- EXERCISE PROMPT -
Format the records below as a JSON list of strings, with one string per line and no entries for blank lines.

- DATA SECTION -

____

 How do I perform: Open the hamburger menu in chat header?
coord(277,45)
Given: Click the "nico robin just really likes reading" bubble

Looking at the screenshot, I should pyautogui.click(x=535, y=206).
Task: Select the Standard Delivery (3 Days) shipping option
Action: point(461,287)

____

- REPLY -
[
  " How do I perform: Open the hamburger menu in chat header?",
  "coord(277,45)",
  "Given: Click the \"nico robin just really likes reading\" bubble",
  "Looking at the screenshot, I should pyautogui.click(x=535, y=206).",
  "Task: Select the Standard Delivery (3 Days) shipping option",
  "Action: point(461,287)"
]